• Work to do:
Update the stretch of the Beauvoir and Irigaray excerpt from "The majority of" through "of our age.", putting "our time" wherever "our age" appears.

In lieu of an abstract, here is a brief excerpt of the content:

  • Beauvoir, Irigaray, and the Possibility of Feminist Phenomenology
  • Anne van Leeuwen

The majority of philosophies have taken sexual difference for granted without attempting to explain it.

—Simone de Beauvoir, The Second Sex

Sexual difference is one of the major philosophical issues, if not the issue, of our age.

—Luce Irigaray, An Ethics of Sexual Difference

It is quite easy to quickly pass over these two remarks without granting them any particular significance or weight. And yet, if we linger upon these statements for a moment, an altogether obvious but nevertheless important affinity between Beauvoir and Irigaray comes into view. Indeed, we see that what Beauvoir identifies as a failure of philosophical inquiry, Irigaray formulates as its positive task. At stake for each of these thinkers is the possibility of raising the question of sexual difference as a philosophical question. Of course, it is hardly remarkable to suggest that what these two canonical feminist philosophers share is a desire to pose the question of sexual difference in these terms. This moment of congruence, then, is not significant in and of itself but, rather, in virtue of the horizon of questioning that is opened up by it. The issue it raises is this: What does it mean to pose [End Page 474] the question of sexual difference as a philosophical question? Minimally, for both Beauvoir and Irigaray, to take up this question in these terms is to investigate the constitution of sexual difference rather than proceeding from the givenness of this difference. Feminist philosophy begins, in other words, by questioning the status of the object and the givenness of the very thing that is at the center of its inquiry. In this sense, the possibility of broaching sexual difference as a philosophical question is, for Beauvoir and Irigaray, identical with the possibility of feminist phenomenology.

• Data entries:
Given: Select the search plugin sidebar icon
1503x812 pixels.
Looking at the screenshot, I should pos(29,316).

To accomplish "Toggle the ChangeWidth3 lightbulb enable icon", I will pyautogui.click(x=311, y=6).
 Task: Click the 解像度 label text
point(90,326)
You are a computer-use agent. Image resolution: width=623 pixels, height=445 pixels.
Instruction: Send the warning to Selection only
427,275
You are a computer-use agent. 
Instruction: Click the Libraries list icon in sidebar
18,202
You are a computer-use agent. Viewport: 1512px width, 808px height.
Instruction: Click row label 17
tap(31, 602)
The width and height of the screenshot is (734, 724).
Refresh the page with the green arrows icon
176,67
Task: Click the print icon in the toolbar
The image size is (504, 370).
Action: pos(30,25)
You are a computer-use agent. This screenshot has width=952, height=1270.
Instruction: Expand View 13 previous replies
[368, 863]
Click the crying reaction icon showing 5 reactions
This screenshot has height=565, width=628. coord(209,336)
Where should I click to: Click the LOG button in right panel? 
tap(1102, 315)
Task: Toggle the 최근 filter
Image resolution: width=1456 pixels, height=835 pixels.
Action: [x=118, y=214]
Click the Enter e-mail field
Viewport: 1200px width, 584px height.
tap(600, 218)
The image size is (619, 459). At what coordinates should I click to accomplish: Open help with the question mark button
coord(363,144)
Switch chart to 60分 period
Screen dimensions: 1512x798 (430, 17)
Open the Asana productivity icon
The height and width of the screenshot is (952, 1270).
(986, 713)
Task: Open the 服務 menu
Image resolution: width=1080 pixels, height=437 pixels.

• The answer:
The majority of philosophies have taken sexual difference for granted without attempting to explain it.

—Simone de Beauvoir, The Second Sex

Sexual difference is one of the major philosophical issues, if not the issue, of our time.